The Prize-Collecting TSP (PCTSP) is defined as the ordinary TSP with the difference that penalties are added to nodes; so we may avoid visiting a node paying its penalty, which is added to the overall cost. It currently admits a $2-\epsilon$ approximation ratio, where edge costs are considered to satisfy the triangle inequality. Obviously, ordinary TSP is PCTSP where all node penalties are set to inf.

I would like to ask, in the case a graph which does not satisfy the triangle inequality is chosen and ALL of its edges are deleted, replaced by 2 new edges connected to a 2-degree new node for each case of deleted edge, where each edge cost is equal to the deleted edge's cost/2 and having Euclidean distance equal to that (so the new graph is metric), don't we get a $(2-\epsilon)$ approximation ratio for the original (general and therefore non-approximable) graph? (Penalties for old nodes are set to inf and to new 2-degree nodes equal to 0).

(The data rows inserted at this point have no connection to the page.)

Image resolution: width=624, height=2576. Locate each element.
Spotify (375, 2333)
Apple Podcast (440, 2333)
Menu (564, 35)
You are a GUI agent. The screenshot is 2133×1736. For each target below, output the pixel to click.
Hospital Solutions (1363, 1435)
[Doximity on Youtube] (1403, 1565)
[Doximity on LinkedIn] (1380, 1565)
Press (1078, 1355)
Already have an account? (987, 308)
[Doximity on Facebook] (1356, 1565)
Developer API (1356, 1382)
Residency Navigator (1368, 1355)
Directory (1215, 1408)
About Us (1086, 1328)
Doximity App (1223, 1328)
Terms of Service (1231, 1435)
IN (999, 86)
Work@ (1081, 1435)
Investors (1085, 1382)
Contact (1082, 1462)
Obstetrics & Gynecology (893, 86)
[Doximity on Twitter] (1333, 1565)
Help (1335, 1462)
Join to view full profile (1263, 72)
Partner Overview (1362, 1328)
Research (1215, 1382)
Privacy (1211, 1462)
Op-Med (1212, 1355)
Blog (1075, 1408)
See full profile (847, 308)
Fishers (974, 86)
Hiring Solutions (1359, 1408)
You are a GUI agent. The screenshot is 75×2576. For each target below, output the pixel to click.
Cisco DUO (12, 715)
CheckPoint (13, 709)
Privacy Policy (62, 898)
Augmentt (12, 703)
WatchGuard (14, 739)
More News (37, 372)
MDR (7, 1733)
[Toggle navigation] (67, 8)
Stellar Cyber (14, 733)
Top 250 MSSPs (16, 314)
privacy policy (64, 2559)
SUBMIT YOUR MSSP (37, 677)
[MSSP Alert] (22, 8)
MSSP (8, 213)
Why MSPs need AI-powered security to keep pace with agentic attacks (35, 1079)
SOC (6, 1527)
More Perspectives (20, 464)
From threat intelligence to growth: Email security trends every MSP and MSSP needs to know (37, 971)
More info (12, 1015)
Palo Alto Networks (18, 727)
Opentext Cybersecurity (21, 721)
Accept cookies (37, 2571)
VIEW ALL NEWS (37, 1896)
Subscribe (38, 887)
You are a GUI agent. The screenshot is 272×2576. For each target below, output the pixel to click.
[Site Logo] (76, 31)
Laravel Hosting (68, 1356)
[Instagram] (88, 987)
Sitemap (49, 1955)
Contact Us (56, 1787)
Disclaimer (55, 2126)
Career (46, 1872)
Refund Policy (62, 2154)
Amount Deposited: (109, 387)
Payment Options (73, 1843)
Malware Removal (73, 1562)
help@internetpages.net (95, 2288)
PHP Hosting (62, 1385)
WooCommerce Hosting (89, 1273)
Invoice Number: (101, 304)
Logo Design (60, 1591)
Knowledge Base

Of course, there is a mistake in my thought, since this can't be true, so if somebody finds it, I would be pleased to listen to that. Thank you in priori.

Answer 1

Edited may answer, I hope it becomes clearer now (or I find out what I did not understand):

Your process is as follows: If you have an edge $e = \{u,v\}$ with weight $t$ you replace $e$ by a path of length two with edges $\{u,z_e\}$ and $\{z_e,v\}$. $z_e$ is a new node and each of the two new edges get weight $t/2$. For each edge, we introduce a new node.

So far, we do not have a metric instance, because there is no edge between $u$ and $v$ so far and the distance between $u$ and $v$ is infinite. Therefore, you take the shortest path metric to get these distances. (I suppose that this is what you mean by "having Euclidean distances equal to that". Otherwise, you should clarify this.)

My point is that after adding distances according to the shortest path metric, the distance between $u$ and $v$ might not be $t$ anymore, so you do not get your original instance back: Consider a triangle with edge lengths $1$, $1$ and $t$. Let $u$ and $v$ be the nodes of the edge with weight $t$. Apply your construction. The shortest path between $u$ and $v$ is $2$ (it takes the four edges with weight $1/2$) and not $t$.

Btw: Euclidean distance should just be distance in the question.